▶ _Information provided_:
====

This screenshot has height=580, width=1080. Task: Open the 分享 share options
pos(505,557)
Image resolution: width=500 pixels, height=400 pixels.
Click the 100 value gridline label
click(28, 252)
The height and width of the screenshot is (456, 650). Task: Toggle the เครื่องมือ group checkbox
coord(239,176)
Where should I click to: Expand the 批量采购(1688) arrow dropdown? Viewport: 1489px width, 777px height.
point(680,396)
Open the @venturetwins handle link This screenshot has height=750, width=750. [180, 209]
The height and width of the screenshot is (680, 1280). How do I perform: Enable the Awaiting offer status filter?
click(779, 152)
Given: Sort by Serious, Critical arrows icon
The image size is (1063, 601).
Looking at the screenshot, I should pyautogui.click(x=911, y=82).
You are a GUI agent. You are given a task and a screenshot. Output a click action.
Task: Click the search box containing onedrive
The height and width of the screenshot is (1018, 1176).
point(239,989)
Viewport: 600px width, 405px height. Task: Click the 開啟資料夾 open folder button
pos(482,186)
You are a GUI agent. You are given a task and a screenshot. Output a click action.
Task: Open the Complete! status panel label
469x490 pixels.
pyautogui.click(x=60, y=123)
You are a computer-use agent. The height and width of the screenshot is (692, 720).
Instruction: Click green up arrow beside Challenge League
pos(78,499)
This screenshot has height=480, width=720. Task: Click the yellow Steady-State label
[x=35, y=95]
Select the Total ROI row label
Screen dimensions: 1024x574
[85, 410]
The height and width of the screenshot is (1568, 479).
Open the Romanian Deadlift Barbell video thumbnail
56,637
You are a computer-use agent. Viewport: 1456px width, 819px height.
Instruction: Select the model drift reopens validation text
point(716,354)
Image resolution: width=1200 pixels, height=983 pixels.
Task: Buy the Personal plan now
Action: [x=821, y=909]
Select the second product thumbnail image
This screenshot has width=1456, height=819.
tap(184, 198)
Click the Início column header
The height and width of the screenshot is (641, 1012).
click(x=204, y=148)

====

▶ _The problem_:
Output the material verbatim.

▶ _Exercise result_:
This screenshot has height=580, width=1080. Task: Open the 分享 share options
pos(505,557)
Image resolution: width=500 pixels, height=400 pixels.
Click the 100 value gridline label
click(28, 252)
The height and width of the screenshot is (456, 650). Task: Toggle the เครื่องมือ group checkbox
coord(239,176)
Where should I click to: Expand the 批量采购(1688) arrow dropdown? Viewport: 1489px width, 777px height.
point(680,396)
Open the @venturetwins handle link This screenshot has height=750, width=750. [180, 209]
The height and width of the screenshot is (680, 1280). How do I perform: Enable the Awaiting offer status filter?
click(779, 152)
Given: Sort by Serious, Critical arrows icon
The image size is (1063, 601).
Looking at the screenshot, I should pyautogui.click(x=911, y=82).
You are a GUI agent. You are given a task and a screenshot. Output a click action.
Task: Click the search box containing onedrive
The height and width of the screenshot is (1018, 1176).
point(239,989)
Viewport: 600px width, 405px height. Task: Click the 開啟資料夾 open folder button
pos(482,186)
You are a GUI agent. You are given a task and a screenshot. Output a click action.
Task: Open the Complete! status panel label
469x490 pixels.
pyautogui.click(x=60, y=123)
You are a computer-use agent. The height and width of the screenshot is (692, 720).
Instruction: Click green up arrow beside Challenge League
pos(78,499)
This screenshot has height=480, width=720. Task: Click the yellow Steady-State label
[x=35, y=95]
Select the Total ROI row label
Screen dimensions: 1024x574
[85, 410]
The height and width of the screenshot is (1568, 479).
Open the Romanian Deadlift Barbell video thumbnail
56,637
You are a computer-use agent. Viewport: 1456px width, 819px height.
Instruction: Select the model drift reopens validation text
point(716,354)
Image resolution: width=1200 pixels, height=983 pixels.
Task: Buy the Personal plan now
Action: [x=821, y=909]
Select the second product thumbnail image
This screenshot has width=1456, height=819.
tap(184, 198)
Click the Início column header
The height and width of the screenshot is (641, 1012).
click(x=204, y=148)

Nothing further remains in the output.